▶ Task:
What you produce should be the lines from the line containing "Image resolution: width=867" through the last line below, both ends included, reproduced exactly and without pictures.

---- Records provided

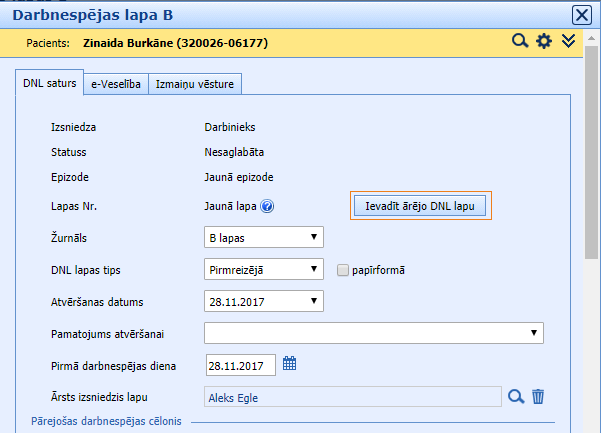Image resolution: width=601 pixels, height=433 pixels.
Task: Click the patient search magnifier icon
Action: 519,41
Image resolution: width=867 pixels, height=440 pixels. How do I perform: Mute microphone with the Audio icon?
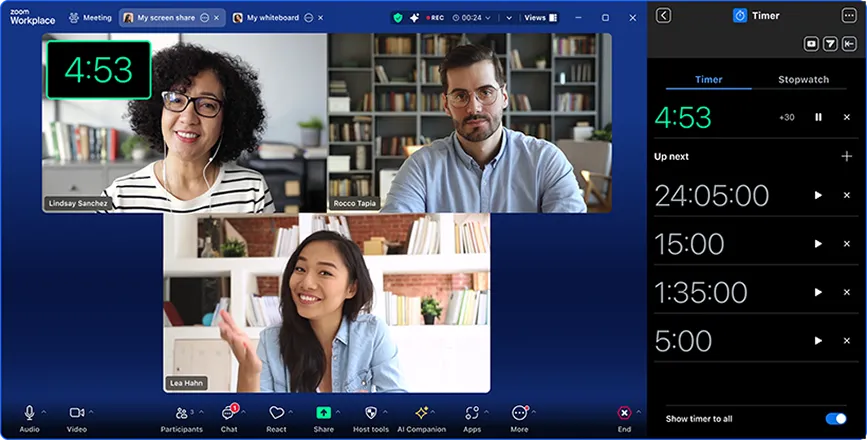[29, 413]
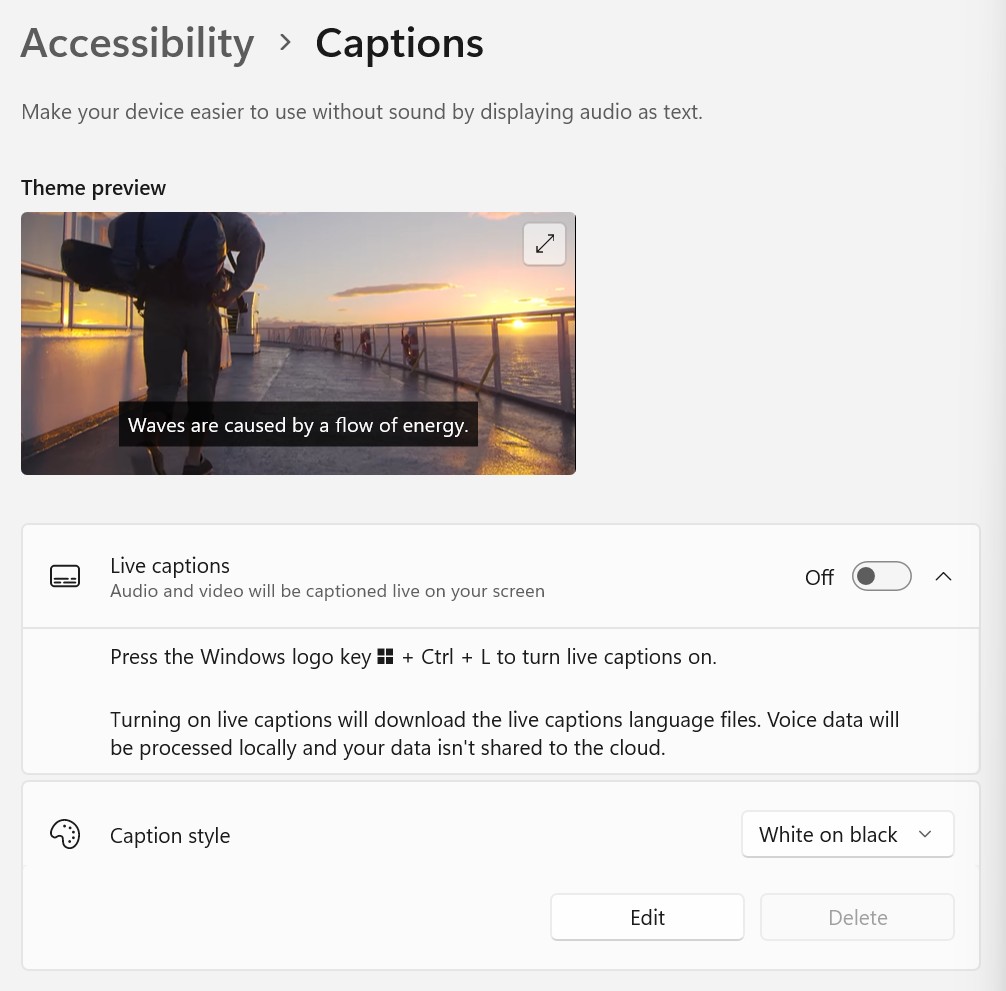Click the Caption style palette icon

tap(65, 835)
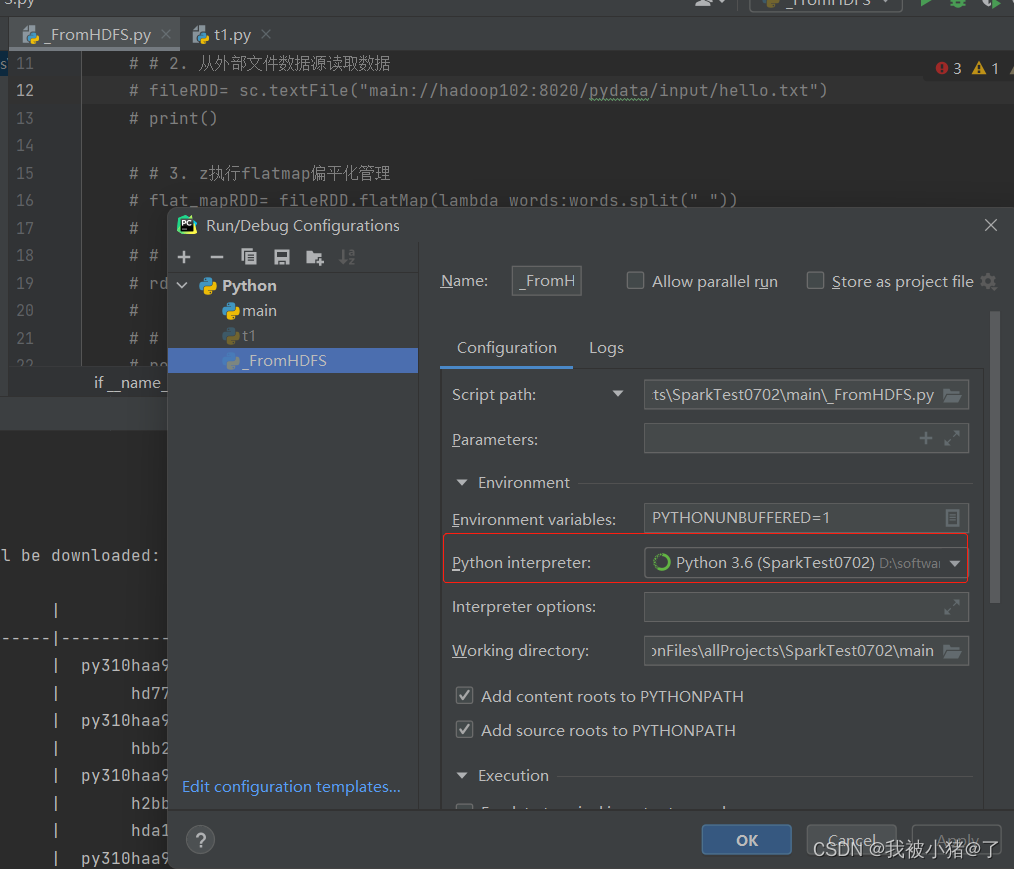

--------

▶ Result of the exercise:
Image resolution: width=867 pixels, height=440 pixels. How do I perform: Mute microphone with the Audio icon?
[29, 413]
Click the Caption style palette icon

tap(65, 835)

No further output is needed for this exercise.